# North Fork Speedway & scenic layout



## Dslot (Sep 2, 2007)

I just happened on the *North Fork Motor Speedway* site today. 

I checked HT's archives, and the site was announced by the owner, Bob Munthe a year and a half ago, but no mention since then, so I imagine there are many forum members who aren't aware of it (as I wasn't). It's a fairly stunning Aurora lock-and-joiner layout combining a race track with an extensive, fully-finished scenic highway layout with town, suburban and hill sections.










If you haven't seen it, the NFMS is _*definitely*_ worth a look. Note that the navigation-bar to the different sections of the layout is at the *TOP* of each page.

-- D


----------



## TBI (Apr 25, 2011)

That is very impressive! Man I'd like to see that in person 

Thank you for posting! :thumbsup:


----------



## ParkRNDL (Mar 20, 2002)

My gawd that's fascinating. I bookmarked it for future reference and inspiration. Emailed the guy too.

--rick


----------



## WesJY (Mar 4, 2004)

Beautiful !!

Wes


----------



## AfxToo (Aug 29, 2003)

I am totally impressed. I completely relate to what this guy is doing and how it captures the essence of the Model Motoring mindset. Truer words have never been spoken about the true meaning behind the HO slot car hobby...

Quote:

"_... I had but rudimentary small scale modeling skills to start with and even less talent as a table maker/wood worker. I didn’t care. I had no timetable; just a clear idea of what it was supposed to look like when it was finished. Which took ten years. Oh, and a quick word on ‘finished’. A project like this is never truly ‘finished’._"

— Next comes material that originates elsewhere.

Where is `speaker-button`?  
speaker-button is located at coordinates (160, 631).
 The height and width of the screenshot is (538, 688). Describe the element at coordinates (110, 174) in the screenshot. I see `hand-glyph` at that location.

If I had to distill this down to a single word it would be "passion," which is fuel for the soul.


----------



## alpink (Aug 22, 2010)

" give me FUEL, give me fire, give me that which I desire!"


----------



## Sir Slotsalot (Jan 23, 2010)

Seeing it makes me feel like a kid again. It has a "magic" look to it kinda like Christmas.


----------



## JazzyJerome (Feb 14, 2012)

Nice! I need to get to work on mine.


----------